The Seven Years war, from 1756-1763, was a conflict that affected many countries including North America. In this essay I will be summarizing the history of the Seven Years War.

The Battle Jumonville Glen 

The Battle of Jumonville Glen( fought on May 28th,1754, in Pennsylvania ), was one of the many skirmishes that set off the Seven Years War. This battle began when George Washington(this was his very first battle), was assigned to protect a fort that was under construction, that the English were building, from hostile French Canadian and Native forces in the area.

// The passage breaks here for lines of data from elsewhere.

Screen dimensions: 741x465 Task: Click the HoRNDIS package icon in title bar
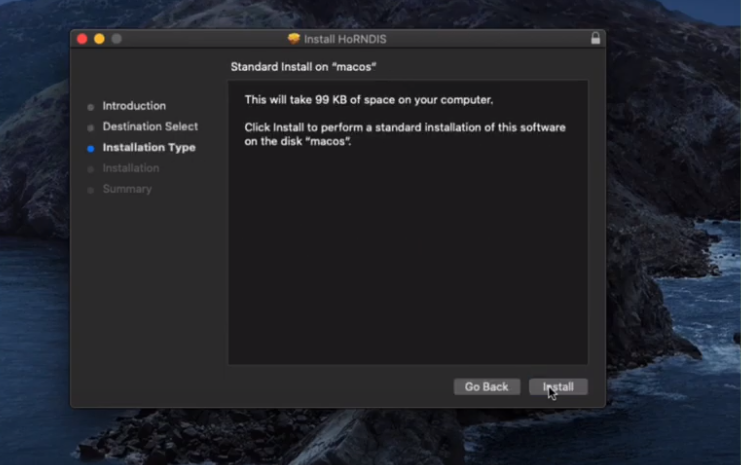click(x=293, y=39)
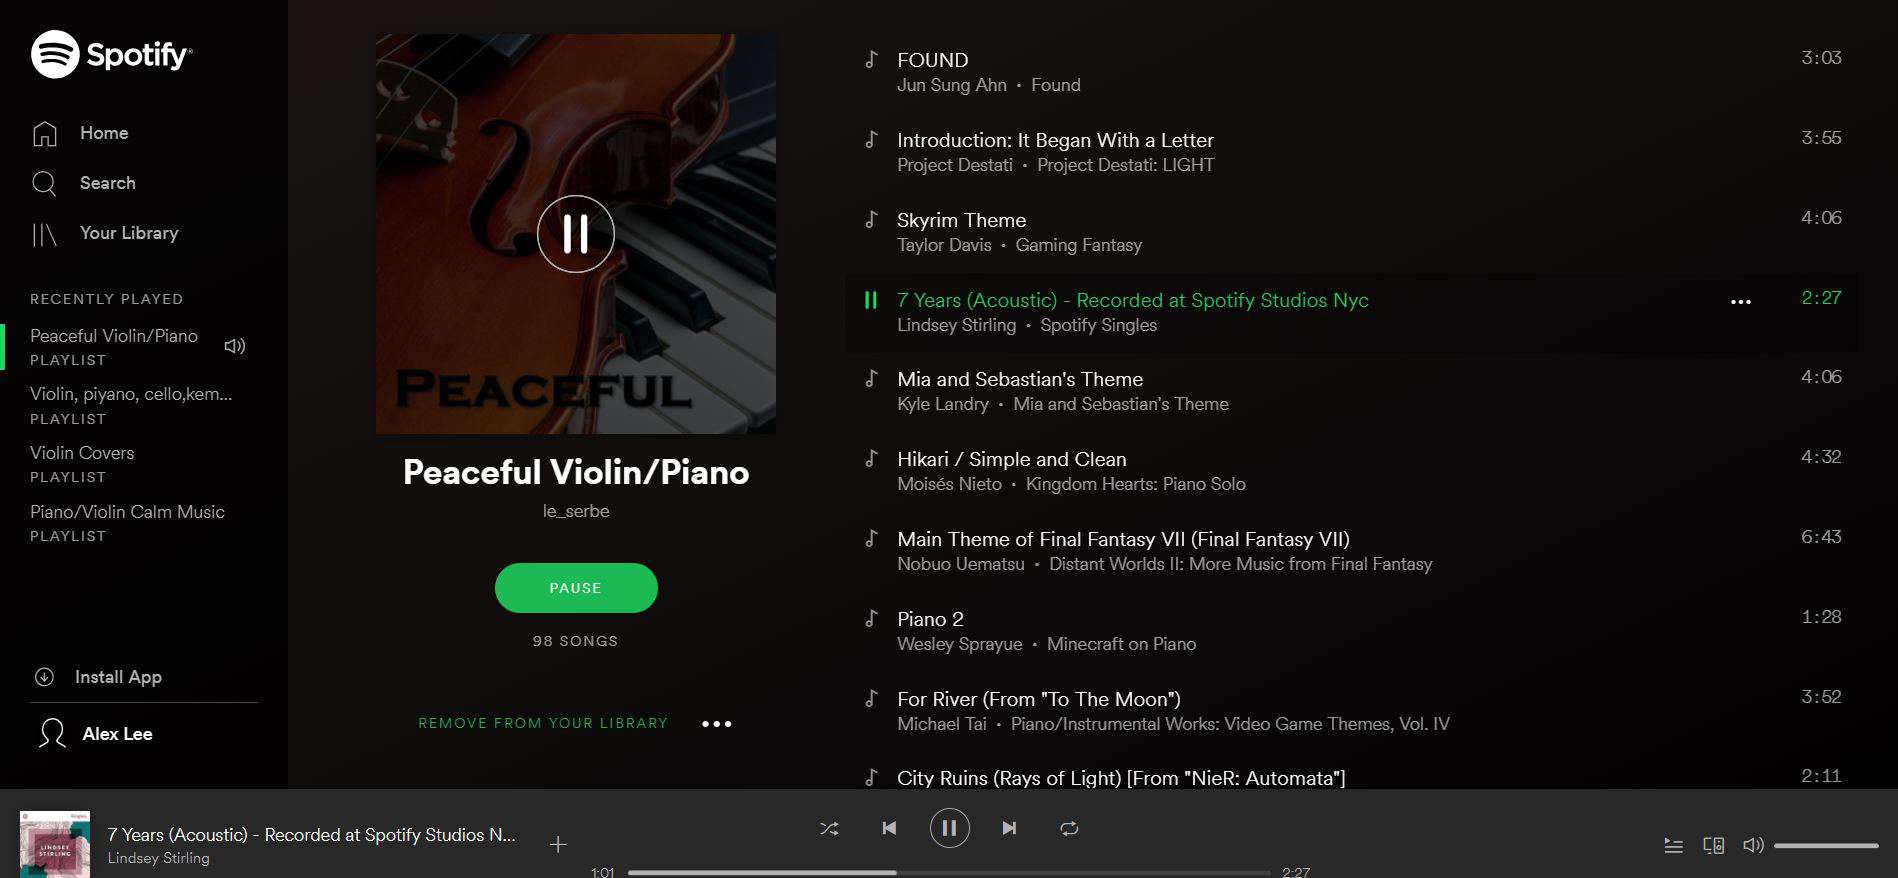Click Install App download icon
Screen dimensions: 1898x878
[44, 677]
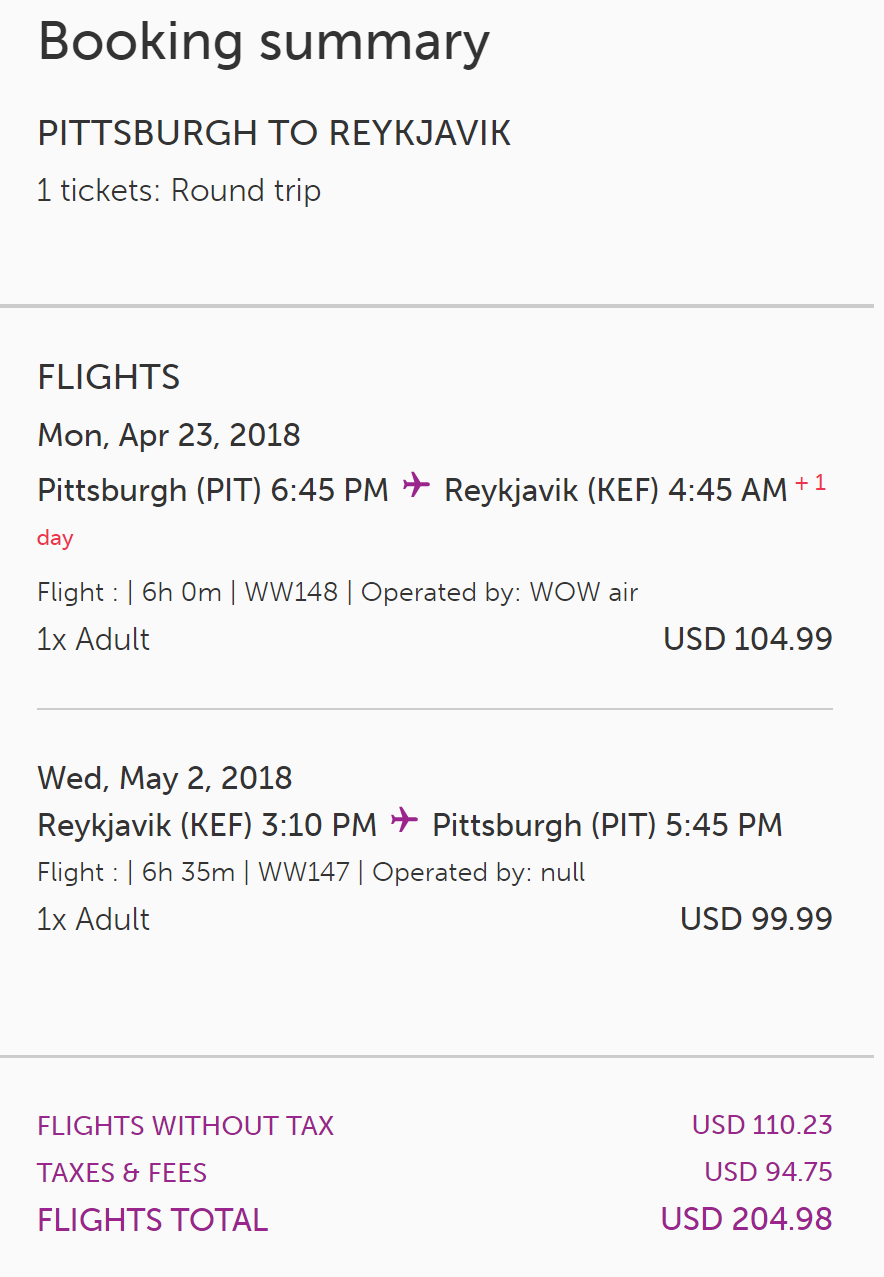Click the FLIGHTS WITHOUT TAX label
This screenshot has width=884, height=1277.
tap(186, 1126)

A small part of the French or Canadian army, had chased off the construction crew, that were building the fort, the leader of the French forces sent a message warning the English, that the construction was on French territory. But, Washington never received this message 

Washington on the other hand set up an ambush against the French army. The English ambushed the French, under the leadership of Washington. The battle lasted only about fifteen minutes; ten French soldiers were killed and twenty one were captured. Even though the battle was short, the damage was still done to France and England’s relationship.

The Start of the War

Even though the Battle of Jumonville Glen, began the Seven Years War, the actual war was not declared until two years after the skirmish. In 1756, England and France declared war against each other, officially starting the Seven Years War. This war affected not only Europe and North America, but also Central America, India, West Africa, and even the Philippines.

England and France both had allies from different countries. England’s allies were Prussia and Hanover, and France’s allies were Austria, Sweden, Spain, Russia, and the very small country of Saxony. 

The War In North America

General Braddock of the English arrived in North America in May, 1755, and set out for the Ohio country, to defeat the French. Braddock wanted to conquer the French fort of Duquesne, which was located on the river bank of the Monongahela River. The pace of Braddock’s army was slow through the woods, and Braddock grew impatient, so he sent out one thousand three-hundred men, ahead of the rest of the army.

The French did not have time to ambush the English because of this, but they still would not give up the fort without a good fight. The British on the other hand, were completely disorganized(to the point that they were shooting at each other), and inexperienced, when it came to fighting in a forest. Braddock was badly wounded during the battle, and died a few days later. About eight hundred and seventy eight English soldiers were killed or wounded from this battle.

The English attacked the French a few more times but still remained unsuccessful. France remained dominant for three more years. England finally began getting more successful in 1759, which led them to capturing all of France’s colonies in North America in 1760, which ended further battles and conflict in North America.

The War in Europe and the Rest of the World

Even though the War ended in 1760 in North America, the War continued in the rest of the world for three more years. War outside of North America, was in Europe and in the other European colonies around the world.

The End and Outcome

The War officially ended in 1763 with the Treaty of Paris. The countries of Europe had to give up the captured European territory they gained during the war, back to the countries that those territories originally belonged to, so nothing was really gained when it came to European territory. But the territory outside of Europe was a gain, France gave up “New France” or Quebec Canada and parts of the now United States of America to England, and now the current state of Louisiana to Spain. England gained much North American territory, thanks to the war. 

Conclusion

The Seven Years War affected much of the world, and changed the ownership of “New France” or Quebec. This is my essay on the Seven Years War.